Sempre que a Igreja Católica precisa colocar ordem na casa, acertar as finanças, punir abusos e conquistar mais fiéis, ela chama um jesuíta para administrá-la – e isso se dá desde a formação da Companhia de Jesus na metade do século XVI. Não foi diferente em 2013, quando o cardeal Jorge Mario Bergoglio tornou-se o pontífice Francisco. Ele acabou com a roubalheira no Banco do Vaticano, expulsou religiosos pedófilos e fez crescer o número de seguidores do catolicismo. Será que Francisco considera encerrada a sua missão jesuítica? Diante de um quadro de saúde que visivelmente deixa-o combalido aos 85 anos de idade, com alto comprometimento das funções motoras, é inevitável que ganhem corpo, na intimidade do Vaticano, sussurros sobre uma eventual renúncia de sua parte. Há quem diga que a hipótese não deve ser descartada, há quem defenda o contrário. “Roma é uma fonte permanente de boatos”, diz Marcelo Perine, filósofo da PUC-São Paulo. “Foi na capital italiana que essa história começou”. E o próprio Francisco, com seu saudável humor, ironiza: “se eu estivesse doente, deveria ser o primeiro a estar informado, mas os médicos não me disseram nada”.
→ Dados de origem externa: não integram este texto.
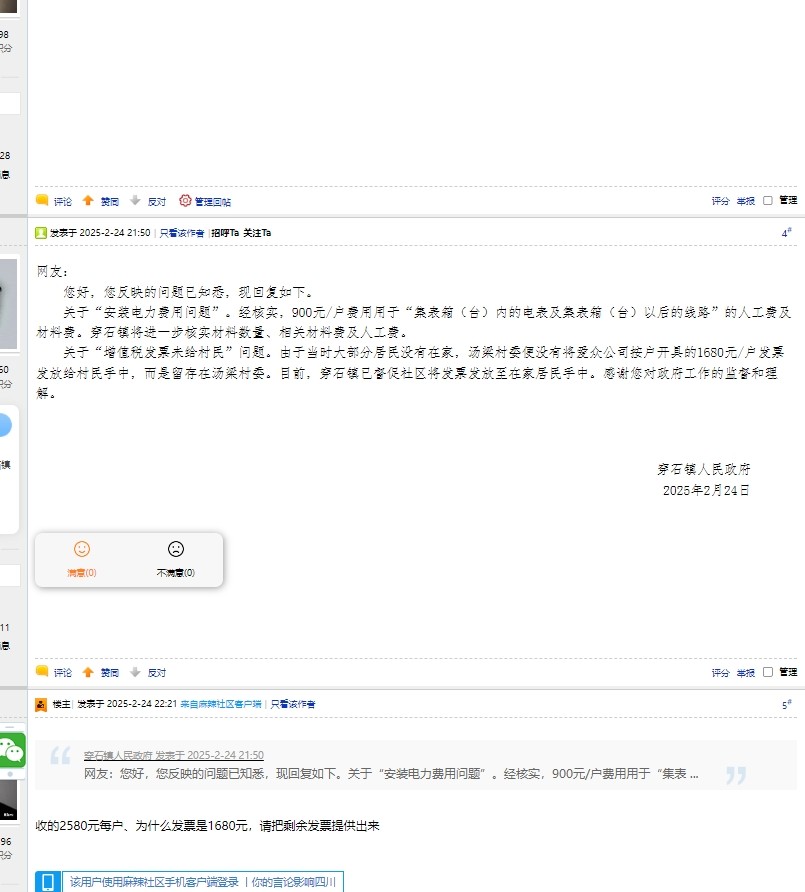Image resolution: width=805 pixels, height=892 pixels.
Task: Tick the 管理 checkbox in the top post
Action: click(768, 201)
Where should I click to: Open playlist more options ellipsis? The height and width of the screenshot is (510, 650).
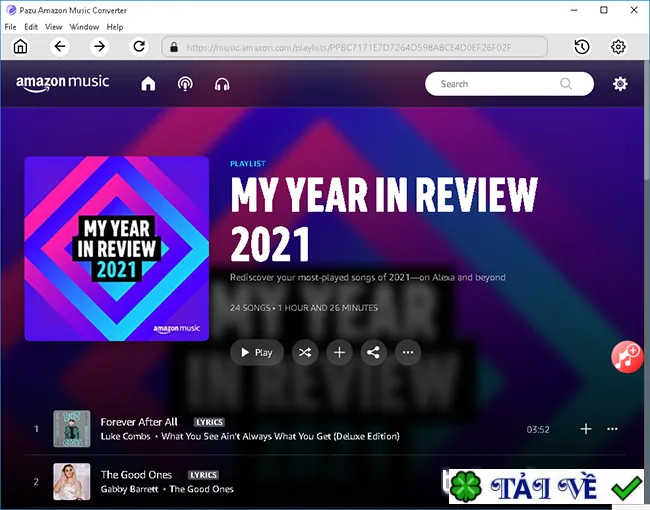[408, 352]
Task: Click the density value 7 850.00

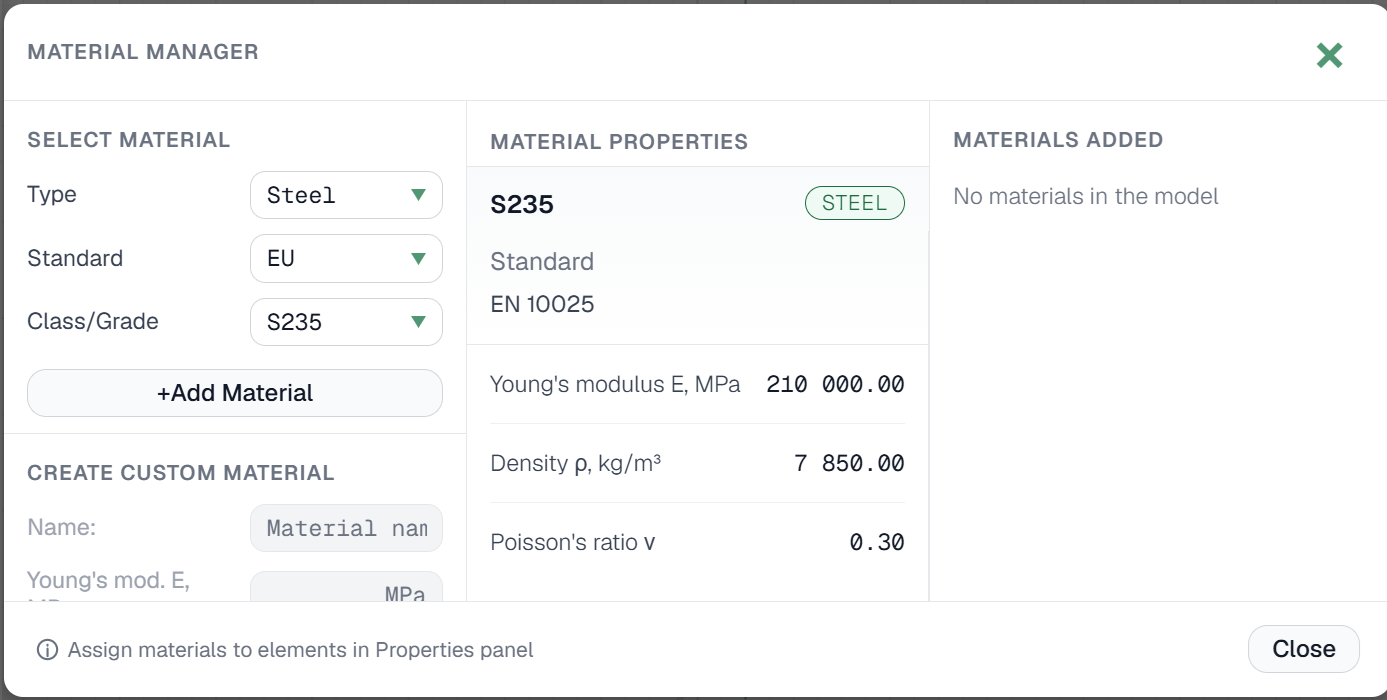Action: coord(850,463)
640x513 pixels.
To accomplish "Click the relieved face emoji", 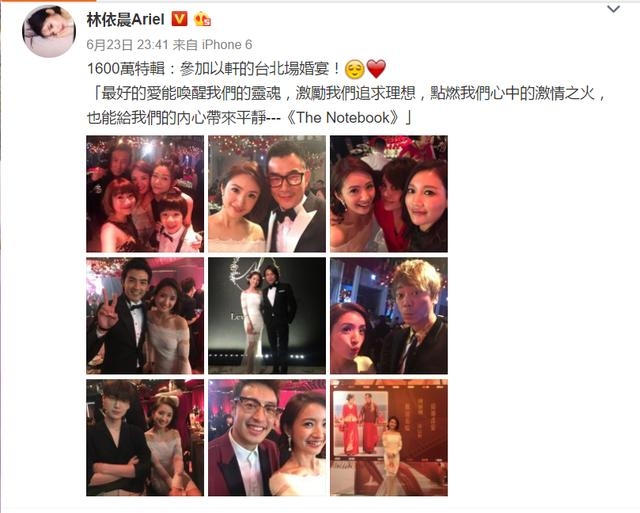I will click(355, 69).
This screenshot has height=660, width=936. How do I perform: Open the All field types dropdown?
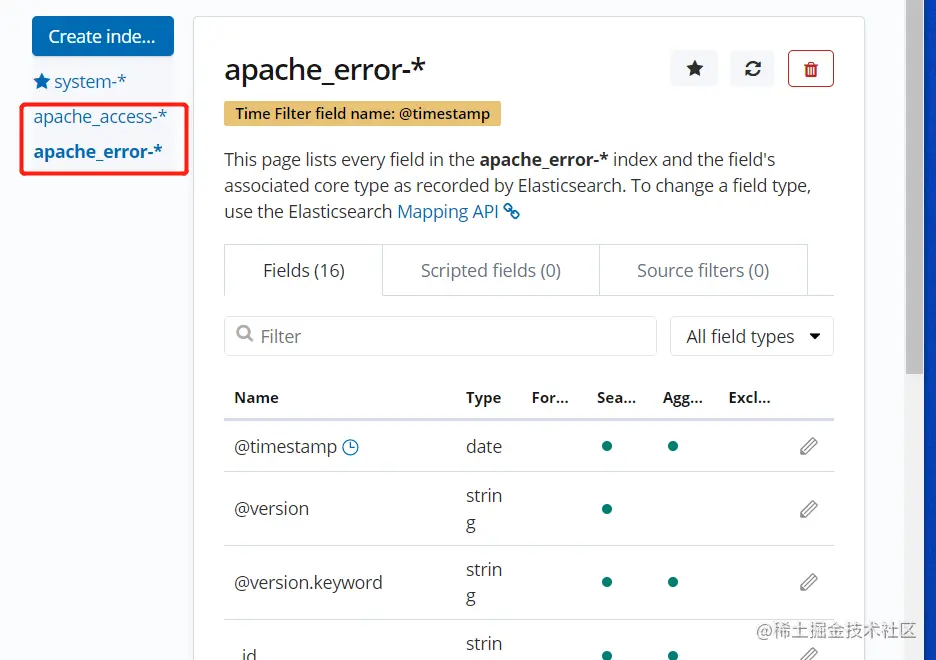click(752, 337)
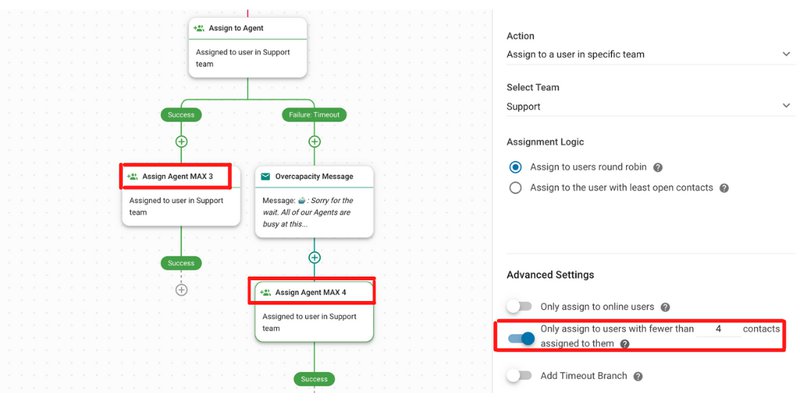This screenshot has height=407, width=800.
Task: Expand the Select Team dropdown
Action: pos(649,106)
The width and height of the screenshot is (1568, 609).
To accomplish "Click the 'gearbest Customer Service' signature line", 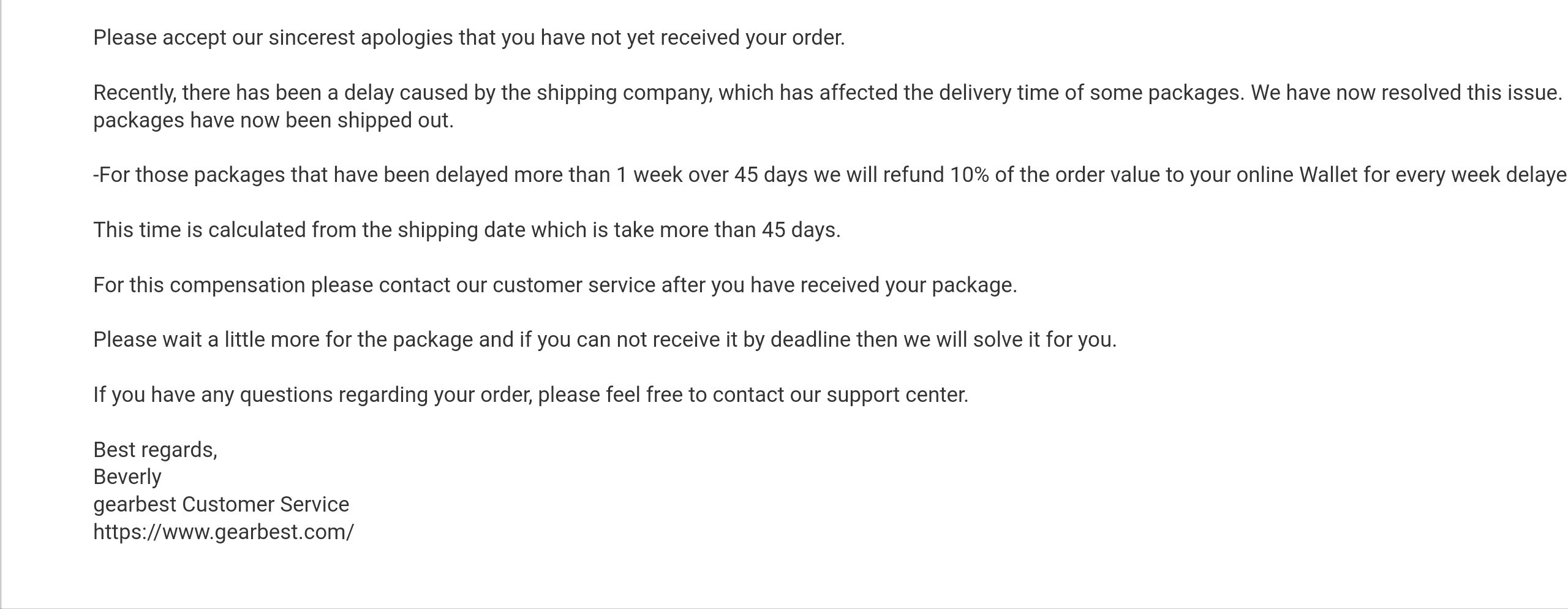I will coord(221,505).
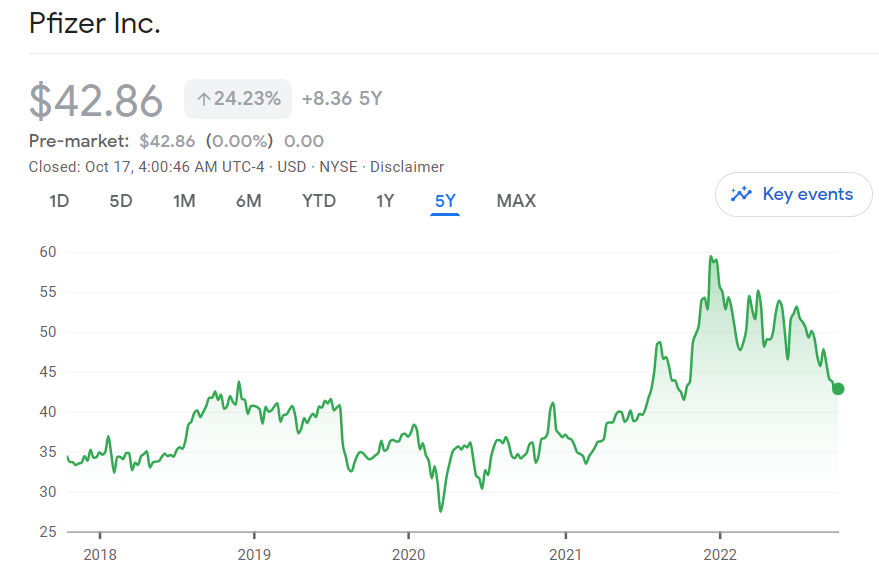Click the Pfizer Inc. heading
The height and width of the screenshot is (569, 879).
95,23
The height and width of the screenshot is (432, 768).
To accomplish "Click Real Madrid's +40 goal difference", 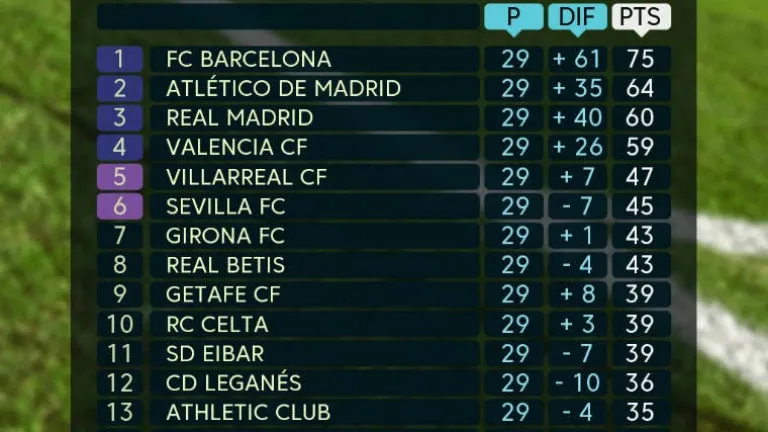I will 578,118.
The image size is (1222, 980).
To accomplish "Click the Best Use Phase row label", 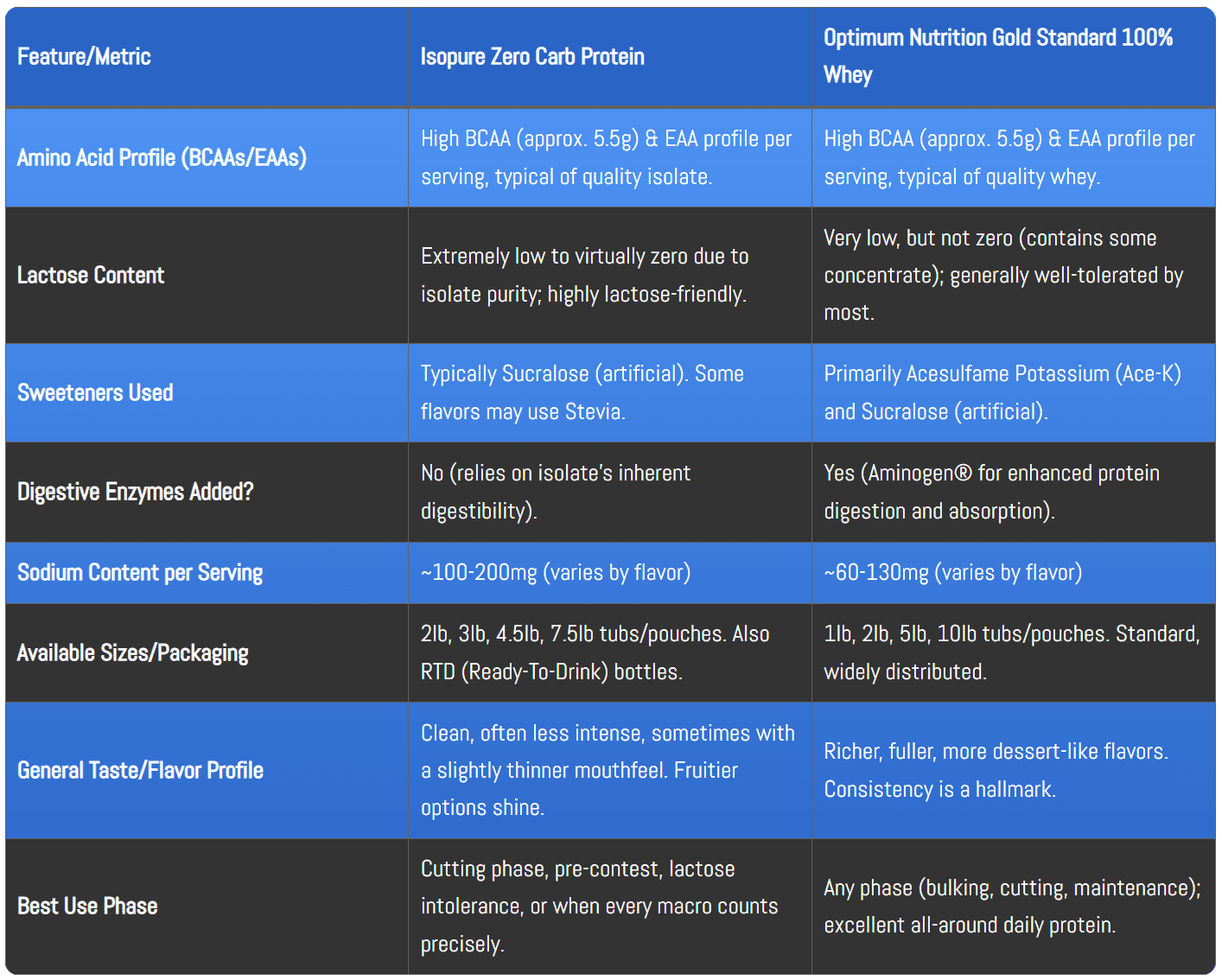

Existe outra origem para a teoria da renúncia, essa se desenrolando, sobretudo, no campo da tradição papal. Retroceda-se no tempo, e tem-se que, em 1294, o Papa Celestino V visitou a pequena cidade de L’Aquila, lá meditou e renunciou. O tempo passa, papas se sucedem, o lugarejo medieval L’Aquila permanece inabalável. Em 2009, o então Papa Bento XVI, em meio à crise de desorganização da Igreja, também vai a L’Aquila. Justo ele, que fora tão temido em seu conservadorismo enquanto cardeal Joseph Ratzinger, vê agora em seu papado as coisas lhe saírem do controle. Em L’Aquila, ele ora, E L’Aquila, ele medita – e renuncia. O que tem tudo isso a ver com Francisco?

Recentemente Francisco nomeou novos vinte e um cardeais (entre eles, dois são brasileiros) e agendou para o mês que vem o Consistório Cardinalício que oficialmente os elegerá. O mistério apenas aumentou. Justamente durante a posse dos novos cardeais, Francisco viajará, como o fizera Celestino V e Bento XVI, para a mesma L’Aquila. E vai com igual desejo de oração e meditação.

Moacyr Lopes Junior

O legado de dom Cláudio

O cardeal Cláudio Hummes, arcebispo emérito de São Paulo, falecido na segunda-feira 4, deixa um legado de defesa dos Direitos Humanos e de intransigente defesa da Amazônia e dos territórios indígenas. Na década de 1970, quando era bispo, desafiou a ditadura militar e abriu as portas da diocese de Santo André a operários grevistas que eram perseguidos pelo regime. Não foi presidente da Conferência Eclesial da Amazônia devido à saúde debilitada. Dom Claudio também se destacou no Vaticano como prefeito da Congregação para o Clero. Sua presença foi decisiva tanto para Jorge Bergoglio se tornar papa quanto na forma como ele conduz a igreja e, ainda, na escolha do nome Francisco.